Representing Egyptian Coptic Orthodox Pope Tawadros II, Bishop Angelos called for “a renewal of religious thought to develop values of tolerance and peace.”
“We need help in action not in words!” said Archbishop Nicodemus Daoud Sharaf of the Syrian Orthodox Church in Mosul.
“We Christians of the East are suffering from marginalization,” he added. “This conference is important because it allows us to communicate our suffering to the world.”
Paris International Proclamation
In a highlight of the event, Karam read out the “Paris International Proclamation” condemning discrimination and violence against Christians and other minorities of the East, including Yezidis.
Dozens of religious leaders present helped rework and signed the final document.

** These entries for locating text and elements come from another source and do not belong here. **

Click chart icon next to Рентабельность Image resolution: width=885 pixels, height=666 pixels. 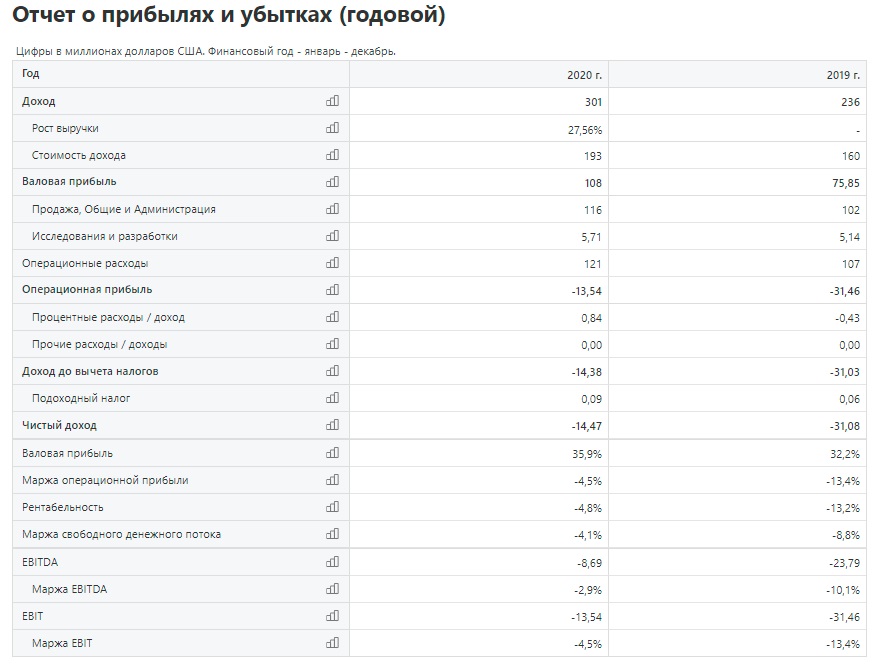click(332, 507)
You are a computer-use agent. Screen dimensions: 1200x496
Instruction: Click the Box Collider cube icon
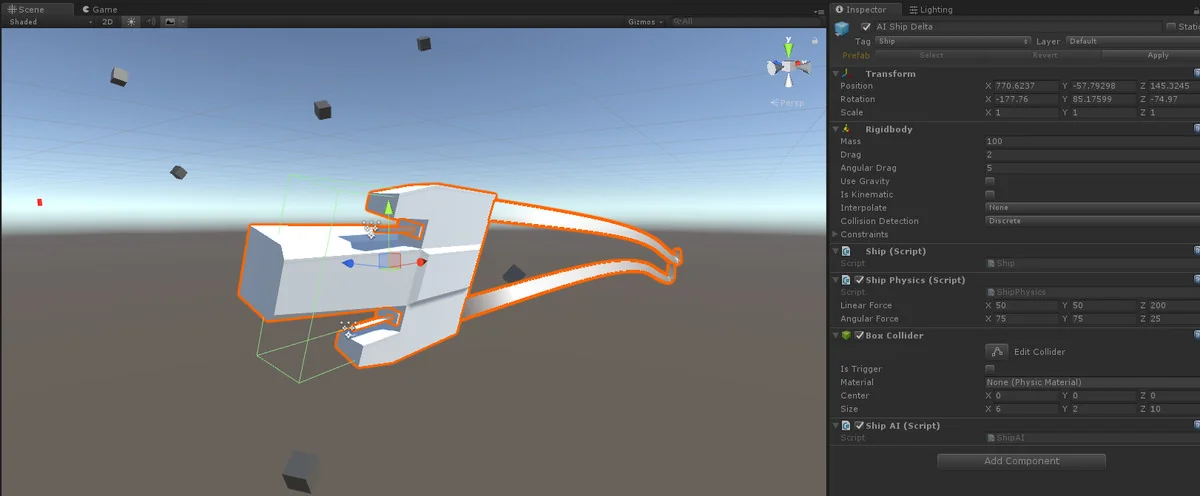[847, 335]
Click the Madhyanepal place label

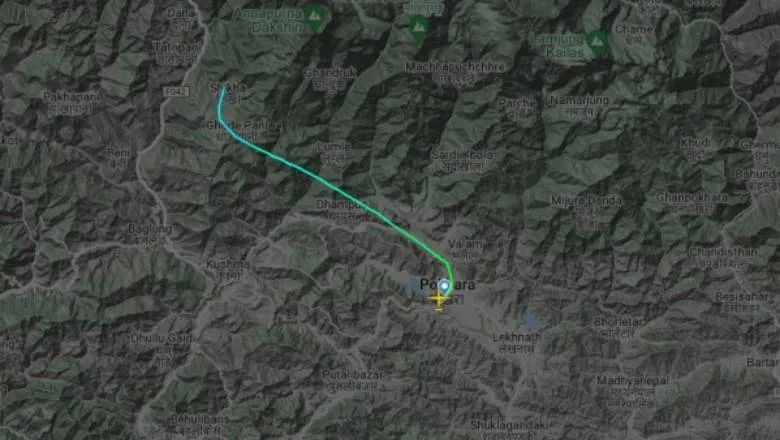633,380
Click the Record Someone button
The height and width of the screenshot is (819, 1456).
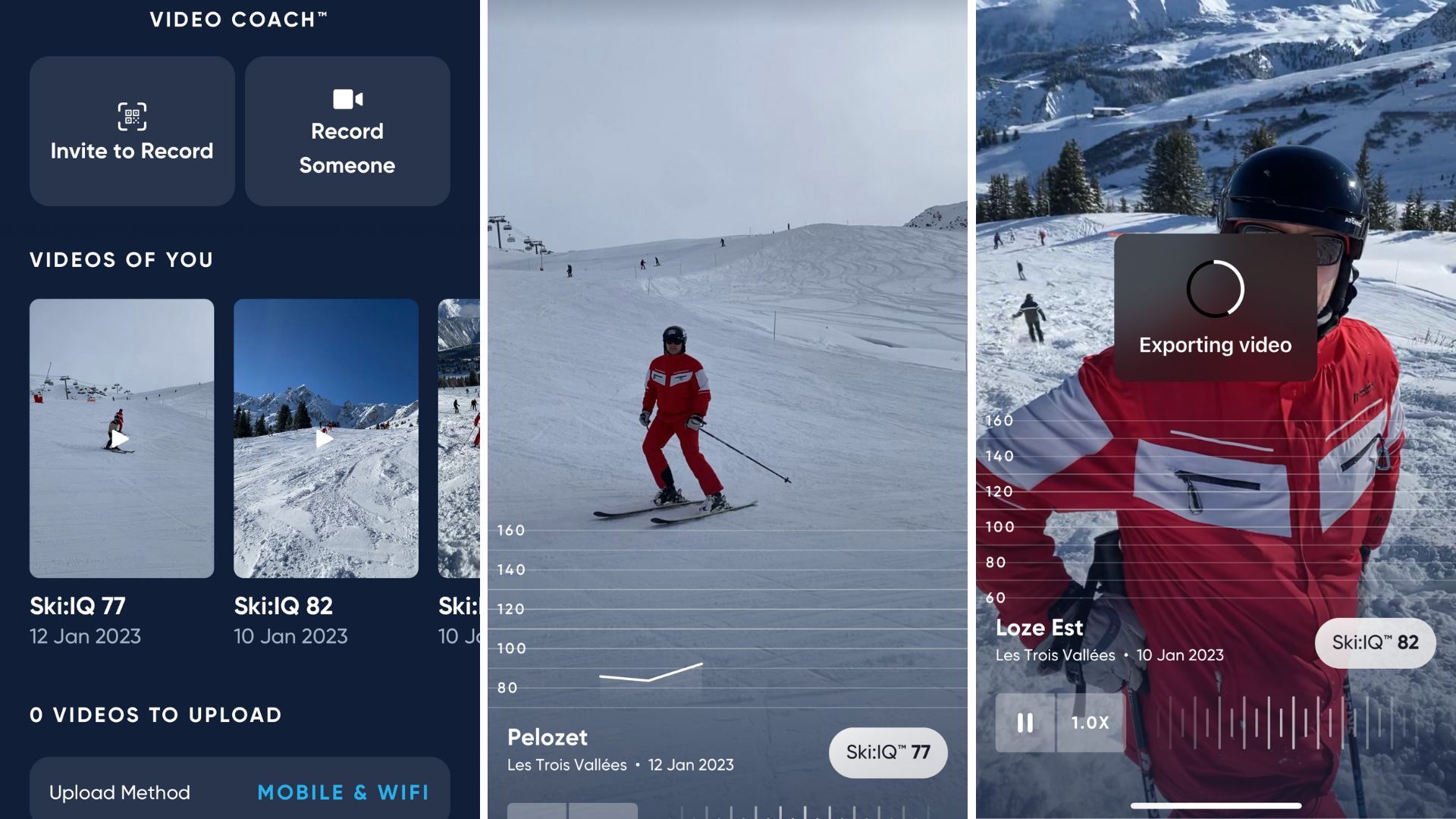click(347, 131)
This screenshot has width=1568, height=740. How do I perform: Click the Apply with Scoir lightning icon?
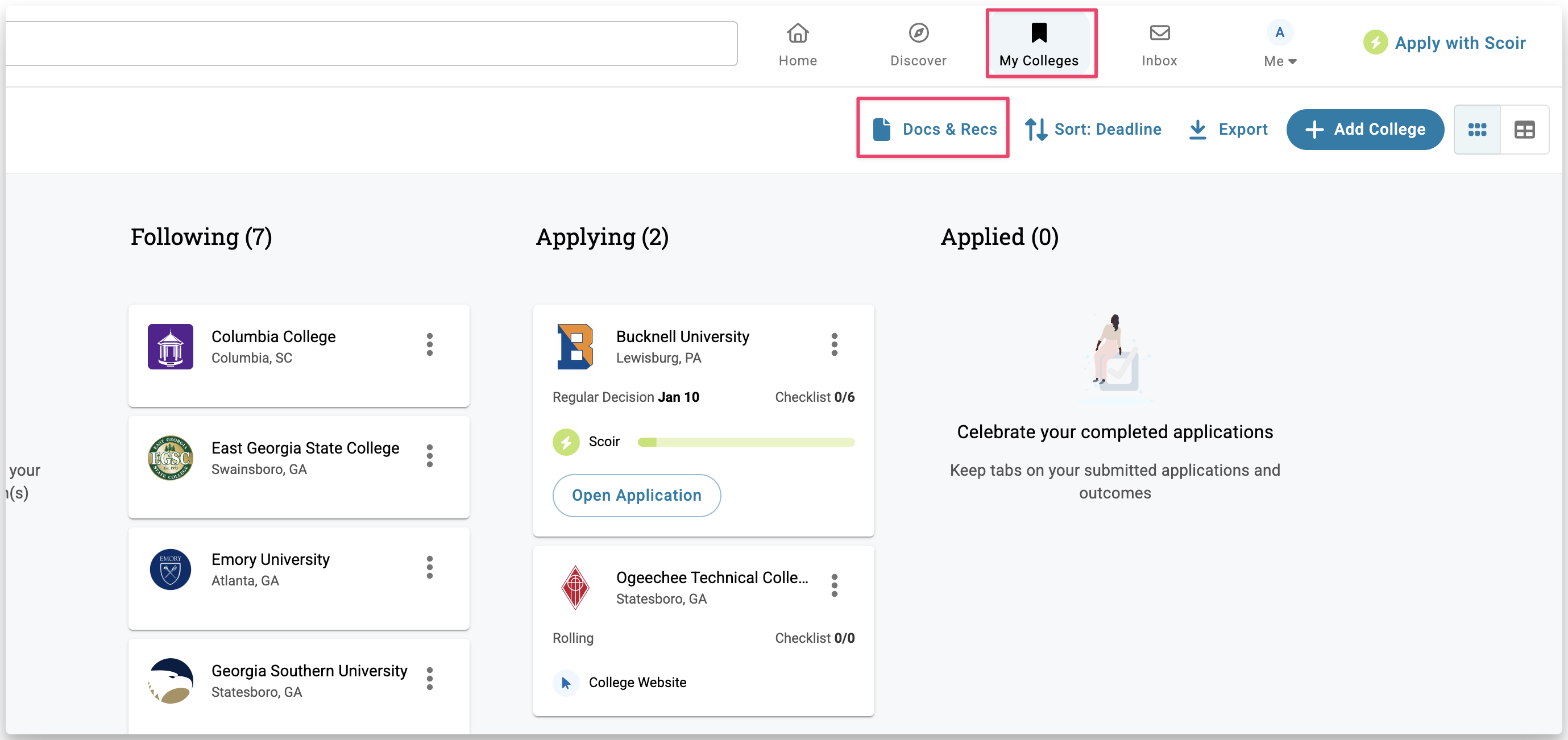[x=1375, y=43]
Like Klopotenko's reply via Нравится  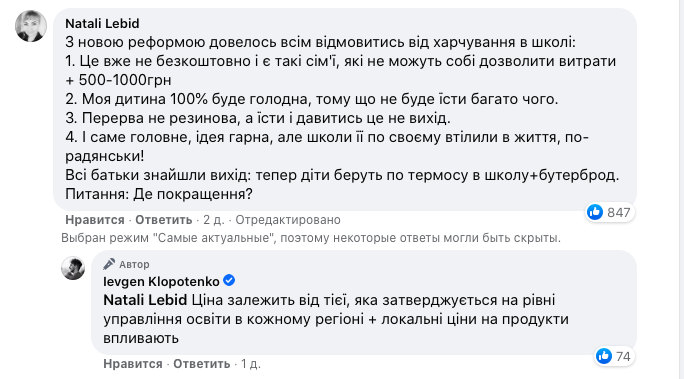[133, 364]
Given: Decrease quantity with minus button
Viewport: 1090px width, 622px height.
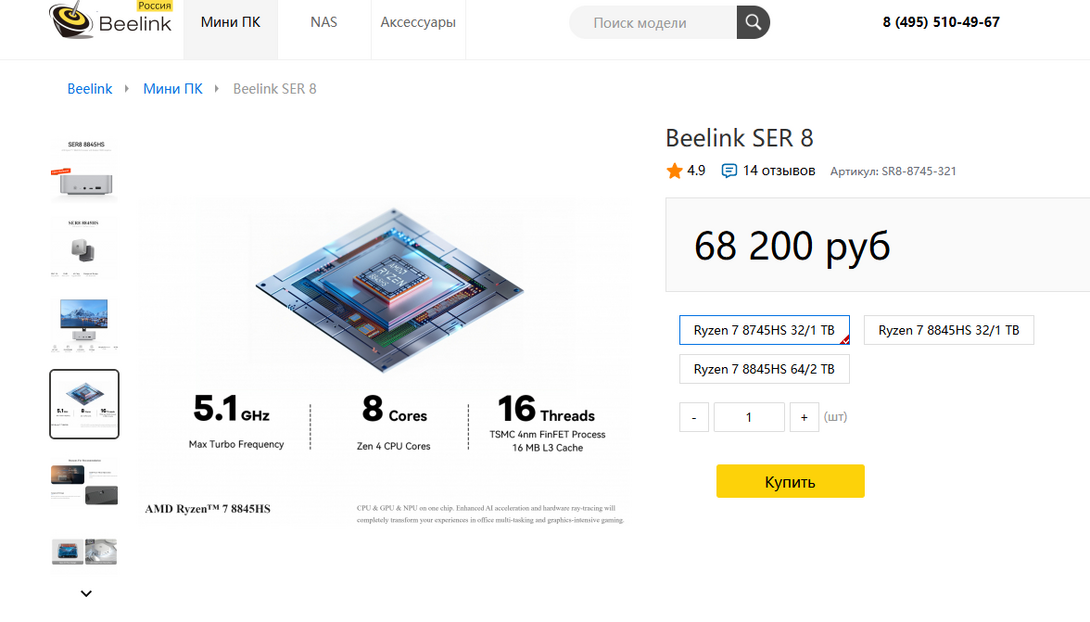Looking at the screenshot, I should 694,417.
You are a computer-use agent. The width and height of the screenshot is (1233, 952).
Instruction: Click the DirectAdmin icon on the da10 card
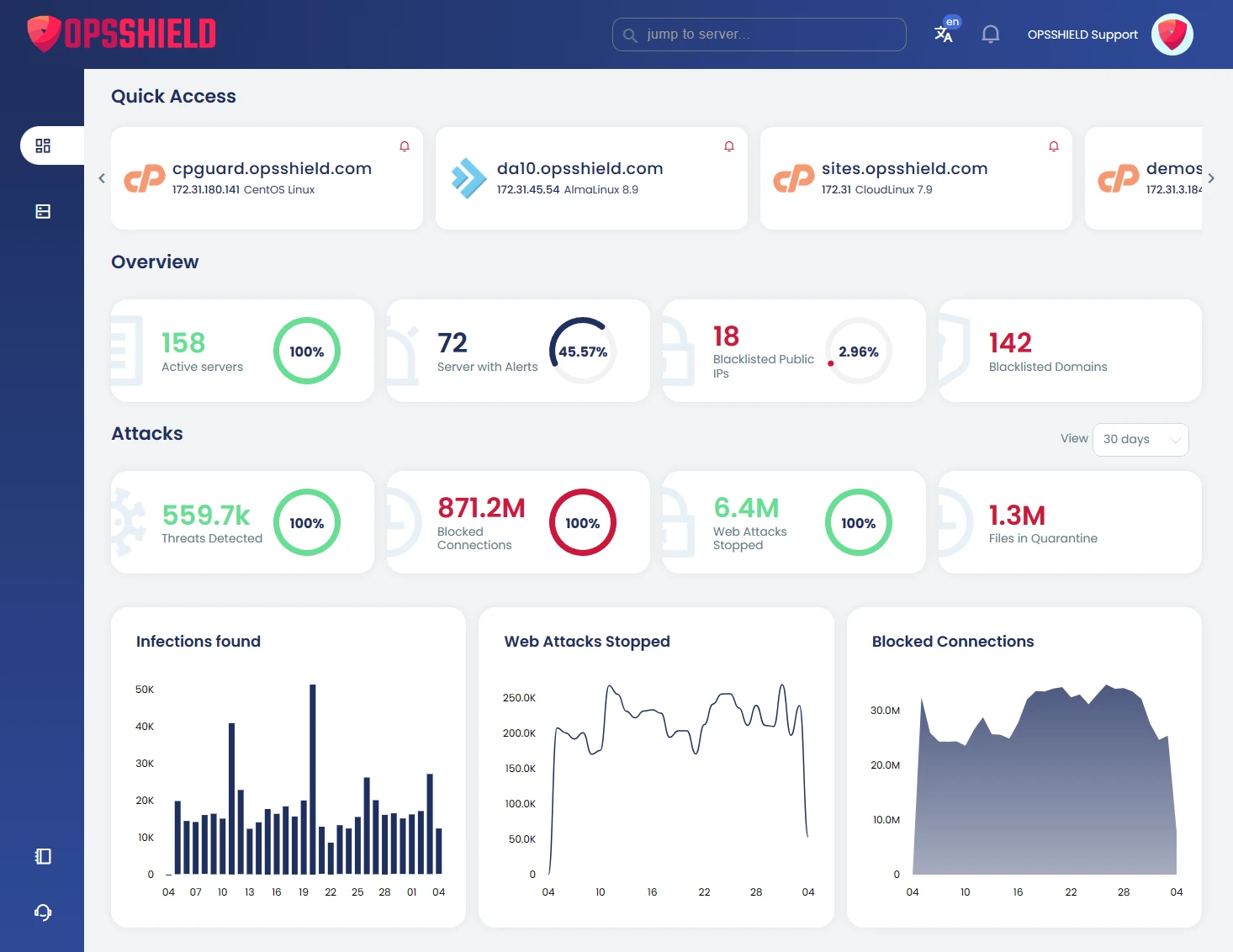point(469,178)
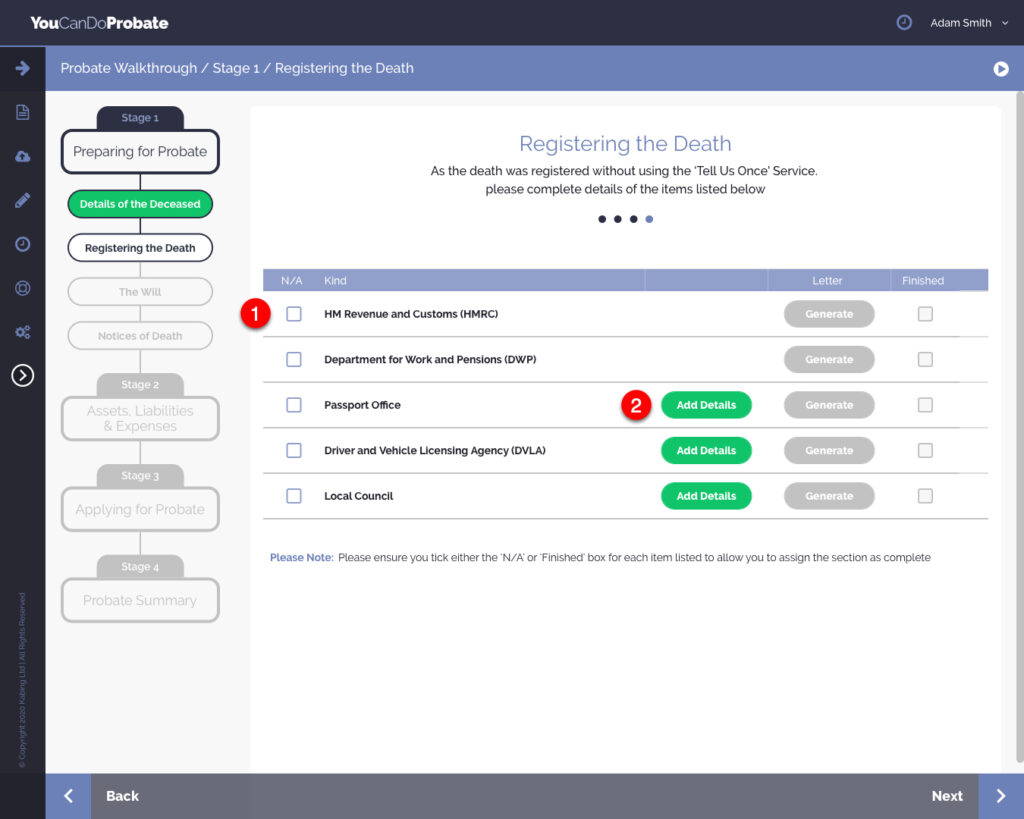Open the cloud upload icon in sidebar

(x=22, y=157)
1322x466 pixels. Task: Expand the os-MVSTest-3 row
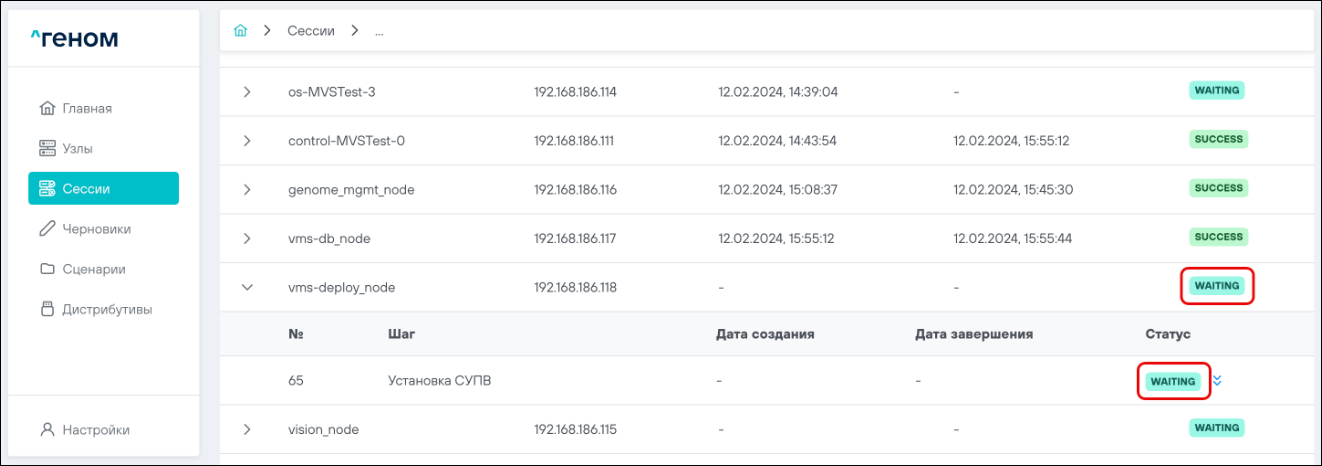247,92
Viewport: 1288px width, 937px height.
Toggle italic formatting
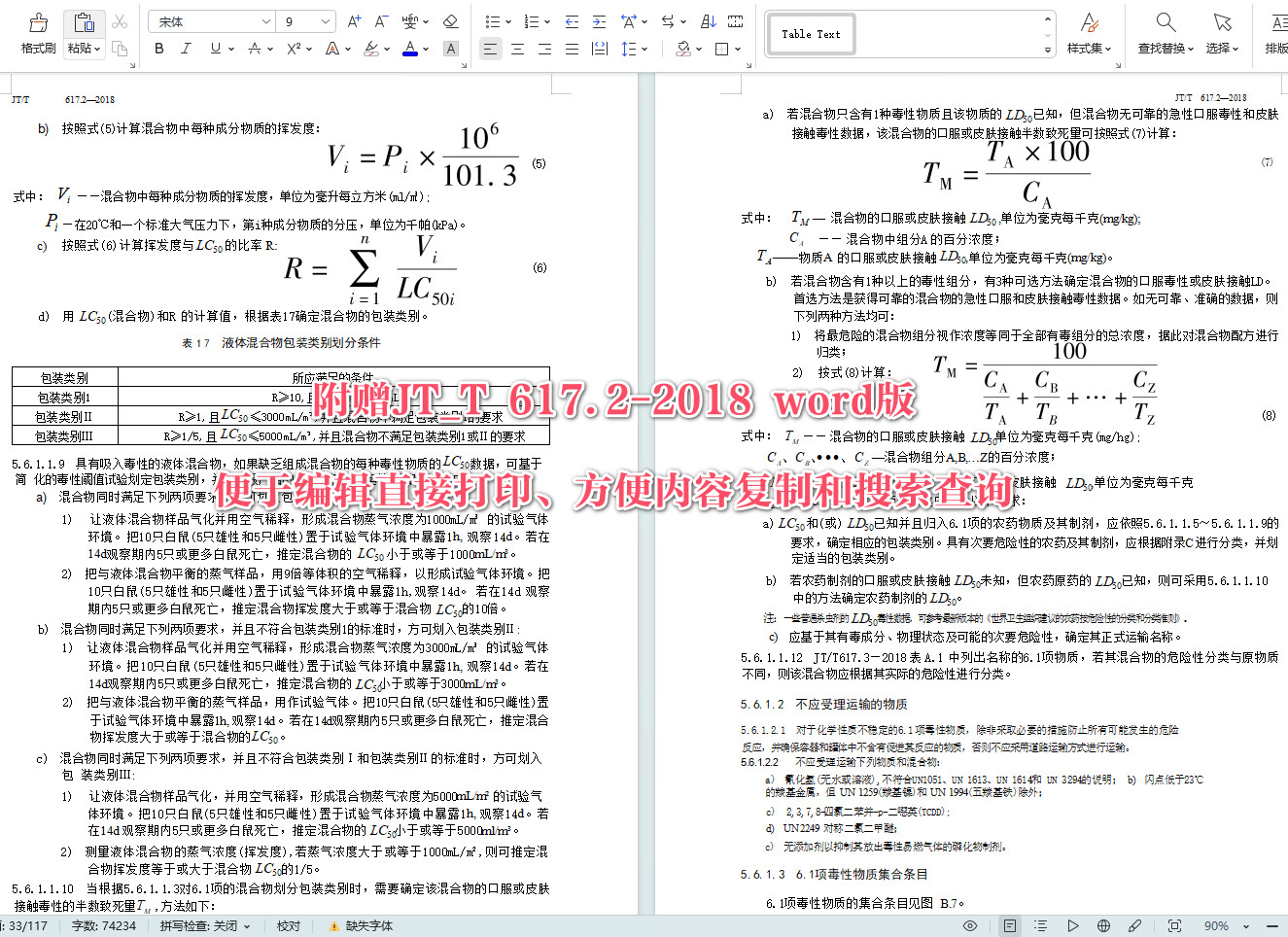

“The signatories unambiguously affirm the inalienable right of Christians of the Orient as well as Yezidis and persecuted minorities, who represent the most ancient peoples of the region, to remain and live on their land in dignity and security without experiencing discrimination and to practice their faith in complete freedom. The future of the region depends on it,” the document stated.
Condemning all “past and future terrorist acts which constitute crimes against humanity” against minorities, the proclamation called on “the international community to avoid contributing to confusion between these terrorist groups and Islam.”